A maior parte desse montante teve origem nas operações com Certificados de Recebíveis Imobiliários (CRI), que somaram R$ 53,7 milhões no período.
Já os instrumentos de caixa contribuíram com R$ 3,9 milhões para o resultado mensal do KNIP11, enquanto as despesas totalizaram R$ 5,5 milhões.
Com base no desempenho apurado no mês, o fundo definiu a distribuição de R$ 52,1 milhões em rendimentos aos cotistas, o equivalente a R$ 0,65 por cota.
Considerando a cota média de ingresso de R$ 102,96, o dividendo do KNIP11 corresponde a uma rentabilidade de aproximadamente 0,63% no período, equivalente a cerca de 63% da taxa DI do mês.
Quando considerado o gross-up do Imposto de Renda à alíquota de 15%, o retorno corresponde a 74% do CDI.
A gestão do fundo imobiliário KNIP11 também destacou que o comportamento recente dos rendimentos foi impactado pela dinâmica dos ativos indexados à inflação presentes na carteira.
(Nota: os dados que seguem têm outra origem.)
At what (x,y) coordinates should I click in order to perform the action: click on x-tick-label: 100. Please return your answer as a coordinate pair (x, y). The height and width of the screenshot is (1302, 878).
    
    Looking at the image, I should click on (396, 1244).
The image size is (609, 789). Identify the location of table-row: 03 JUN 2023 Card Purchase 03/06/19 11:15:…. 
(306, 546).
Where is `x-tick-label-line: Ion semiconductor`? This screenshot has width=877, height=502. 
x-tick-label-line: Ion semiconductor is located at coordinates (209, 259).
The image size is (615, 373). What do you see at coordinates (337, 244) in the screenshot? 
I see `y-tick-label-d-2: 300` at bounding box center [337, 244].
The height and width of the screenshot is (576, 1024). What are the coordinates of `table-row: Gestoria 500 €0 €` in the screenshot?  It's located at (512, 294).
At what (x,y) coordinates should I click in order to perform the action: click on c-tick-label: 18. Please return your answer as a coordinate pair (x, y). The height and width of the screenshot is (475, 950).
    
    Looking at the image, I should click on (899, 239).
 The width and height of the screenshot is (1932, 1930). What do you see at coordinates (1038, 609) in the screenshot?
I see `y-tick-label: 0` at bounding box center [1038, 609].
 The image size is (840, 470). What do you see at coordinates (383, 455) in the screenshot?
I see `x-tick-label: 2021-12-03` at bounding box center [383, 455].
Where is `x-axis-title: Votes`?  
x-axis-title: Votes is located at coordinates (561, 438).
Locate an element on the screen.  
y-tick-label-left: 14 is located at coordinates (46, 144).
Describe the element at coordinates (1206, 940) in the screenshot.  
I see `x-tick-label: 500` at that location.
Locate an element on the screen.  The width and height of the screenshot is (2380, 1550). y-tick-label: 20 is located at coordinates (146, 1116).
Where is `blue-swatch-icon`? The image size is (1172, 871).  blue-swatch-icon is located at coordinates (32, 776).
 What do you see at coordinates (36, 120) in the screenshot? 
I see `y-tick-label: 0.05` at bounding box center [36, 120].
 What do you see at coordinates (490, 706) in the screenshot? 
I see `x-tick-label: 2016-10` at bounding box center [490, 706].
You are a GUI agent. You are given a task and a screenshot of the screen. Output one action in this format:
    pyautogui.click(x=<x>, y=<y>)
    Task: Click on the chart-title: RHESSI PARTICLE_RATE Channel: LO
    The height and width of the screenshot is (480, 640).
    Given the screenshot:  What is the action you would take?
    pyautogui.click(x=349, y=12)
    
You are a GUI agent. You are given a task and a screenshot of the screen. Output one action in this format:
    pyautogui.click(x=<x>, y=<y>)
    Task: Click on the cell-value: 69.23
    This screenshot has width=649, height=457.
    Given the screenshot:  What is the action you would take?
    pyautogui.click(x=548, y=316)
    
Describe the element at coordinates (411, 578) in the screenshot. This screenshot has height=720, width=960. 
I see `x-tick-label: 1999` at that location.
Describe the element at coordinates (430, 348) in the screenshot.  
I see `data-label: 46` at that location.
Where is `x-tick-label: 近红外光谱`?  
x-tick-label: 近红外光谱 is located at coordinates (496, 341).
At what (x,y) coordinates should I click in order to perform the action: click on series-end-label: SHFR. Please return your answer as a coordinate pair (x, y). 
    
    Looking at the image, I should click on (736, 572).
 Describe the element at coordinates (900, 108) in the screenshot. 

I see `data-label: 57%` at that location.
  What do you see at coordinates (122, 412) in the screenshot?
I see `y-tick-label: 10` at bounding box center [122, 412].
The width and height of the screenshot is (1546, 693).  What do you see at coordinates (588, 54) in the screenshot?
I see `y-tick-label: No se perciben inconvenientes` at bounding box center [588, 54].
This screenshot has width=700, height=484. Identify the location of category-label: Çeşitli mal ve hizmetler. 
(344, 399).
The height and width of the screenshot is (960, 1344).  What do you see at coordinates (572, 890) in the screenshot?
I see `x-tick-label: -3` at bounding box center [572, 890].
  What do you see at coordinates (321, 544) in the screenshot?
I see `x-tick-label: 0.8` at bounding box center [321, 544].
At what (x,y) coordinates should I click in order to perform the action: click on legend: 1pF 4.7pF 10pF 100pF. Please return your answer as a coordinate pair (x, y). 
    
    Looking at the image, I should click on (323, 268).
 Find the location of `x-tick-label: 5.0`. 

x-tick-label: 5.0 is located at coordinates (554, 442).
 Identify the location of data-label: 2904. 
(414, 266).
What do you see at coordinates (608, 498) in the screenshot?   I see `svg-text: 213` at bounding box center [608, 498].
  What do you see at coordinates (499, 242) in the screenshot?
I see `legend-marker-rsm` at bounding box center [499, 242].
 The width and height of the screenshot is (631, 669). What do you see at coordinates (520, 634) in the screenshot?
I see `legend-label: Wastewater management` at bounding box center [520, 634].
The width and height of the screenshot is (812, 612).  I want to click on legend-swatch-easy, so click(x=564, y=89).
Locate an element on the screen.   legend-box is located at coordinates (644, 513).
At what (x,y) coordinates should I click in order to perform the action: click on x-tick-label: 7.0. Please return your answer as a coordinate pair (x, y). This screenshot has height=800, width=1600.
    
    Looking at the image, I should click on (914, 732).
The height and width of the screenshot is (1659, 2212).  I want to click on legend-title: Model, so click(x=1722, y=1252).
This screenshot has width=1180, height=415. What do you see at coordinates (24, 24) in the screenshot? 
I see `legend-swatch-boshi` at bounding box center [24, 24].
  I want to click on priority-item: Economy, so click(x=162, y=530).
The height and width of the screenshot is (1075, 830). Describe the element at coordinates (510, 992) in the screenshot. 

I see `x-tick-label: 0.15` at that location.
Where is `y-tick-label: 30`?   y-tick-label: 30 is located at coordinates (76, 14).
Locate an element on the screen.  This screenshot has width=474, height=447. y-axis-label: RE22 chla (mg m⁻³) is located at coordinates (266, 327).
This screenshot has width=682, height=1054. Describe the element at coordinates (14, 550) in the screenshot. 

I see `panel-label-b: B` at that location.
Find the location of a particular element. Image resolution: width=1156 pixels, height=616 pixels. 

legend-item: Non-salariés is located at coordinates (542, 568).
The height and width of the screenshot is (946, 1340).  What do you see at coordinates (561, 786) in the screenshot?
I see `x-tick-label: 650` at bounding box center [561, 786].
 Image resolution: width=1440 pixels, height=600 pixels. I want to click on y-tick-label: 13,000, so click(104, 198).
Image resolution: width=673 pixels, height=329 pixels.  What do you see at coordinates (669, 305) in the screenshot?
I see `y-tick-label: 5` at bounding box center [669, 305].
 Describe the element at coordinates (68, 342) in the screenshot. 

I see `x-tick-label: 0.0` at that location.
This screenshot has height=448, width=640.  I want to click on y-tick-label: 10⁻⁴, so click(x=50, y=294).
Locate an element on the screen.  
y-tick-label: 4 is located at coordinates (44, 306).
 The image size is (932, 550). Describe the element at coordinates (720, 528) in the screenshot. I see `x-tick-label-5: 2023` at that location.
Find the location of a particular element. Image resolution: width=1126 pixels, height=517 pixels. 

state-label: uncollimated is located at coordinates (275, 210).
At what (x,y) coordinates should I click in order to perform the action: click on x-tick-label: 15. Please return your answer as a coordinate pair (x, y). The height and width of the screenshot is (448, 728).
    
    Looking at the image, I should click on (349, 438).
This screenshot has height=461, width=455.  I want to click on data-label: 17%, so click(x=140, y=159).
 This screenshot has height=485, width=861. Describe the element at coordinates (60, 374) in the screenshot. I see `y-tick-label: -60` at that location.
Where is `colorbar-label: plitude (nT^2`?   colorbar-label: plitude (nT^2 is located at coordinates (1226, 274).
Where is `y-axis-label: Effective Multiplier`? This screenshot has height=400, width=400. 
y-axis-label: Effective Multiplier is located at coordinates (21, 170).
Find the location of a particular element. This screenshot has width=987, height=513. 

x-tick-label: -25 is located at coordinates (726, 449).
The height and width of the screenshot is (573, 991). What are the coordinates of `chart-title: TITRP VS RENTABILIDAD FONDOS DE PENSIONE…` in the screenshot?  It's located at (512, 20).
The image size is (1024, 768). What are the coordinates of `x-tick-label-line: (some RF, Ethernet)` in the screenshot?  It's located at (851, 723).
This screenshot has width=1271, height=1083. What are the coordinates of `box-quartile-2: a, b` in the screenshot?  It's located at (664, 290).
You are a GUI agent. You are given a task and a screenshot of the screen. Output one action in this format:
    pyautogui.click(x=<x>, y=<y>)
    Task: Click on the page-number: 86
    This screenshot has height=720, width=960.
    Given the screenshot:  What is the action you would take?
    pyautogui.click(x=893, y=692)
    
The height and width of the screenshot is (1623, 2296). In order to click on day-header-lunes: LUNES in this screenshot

Isso ocorre porque os CRIs atrelados ao IPCA incorporam, nos resultados mensais, a variação do índice com defasagem aproximada de dois meses.
Dessa forma, os números apurados em fevereiro, que serão distribuídos aos cotistas em março, refletem principalmente a inflação registrada em dezembro e janeiro, ambos com variação de 0,33%.
Como esses índices vieram em níveis relativamente baixos, o impacto sobre a geração de resultado do fundo foi negativo no período.
Investimentos do KNIP11 e composição da carteira atual
Ao final de fevereiro, o portfólio do FII KNIP11 apresentava alocação equivalente a 102,9% do patrimônio em ativos-alvo, além de 7,0% mantidos em instrumentos de caixa.
A parcela investida em CRIs apresenta taxa média marcada a mercado de IPCA + 9,91% ao ano e duration de 3,9 anos.
Durante o mês, o fundo também aumentou sua carteira por meio de um novo investimento de R$ 32,2 milhões. A operação envolveu a aquisição de CRIs da série Creditás – 154 (Sênior), com remuneração indexada ao IPCA acrescido de 9,61% ao ano.
Os títulos adquiridos são lastreados em carteiras de recebíveis originadas por empréstimos de home equity concedidos pela Creditás.
Segundo as informações divulgadas pela gestão do KNIP11, essas carteiras apresentam boa diversificação e níveis de LTV considerados baixos, fatores que contribuem para um perfil de risco de crédito mais controlado.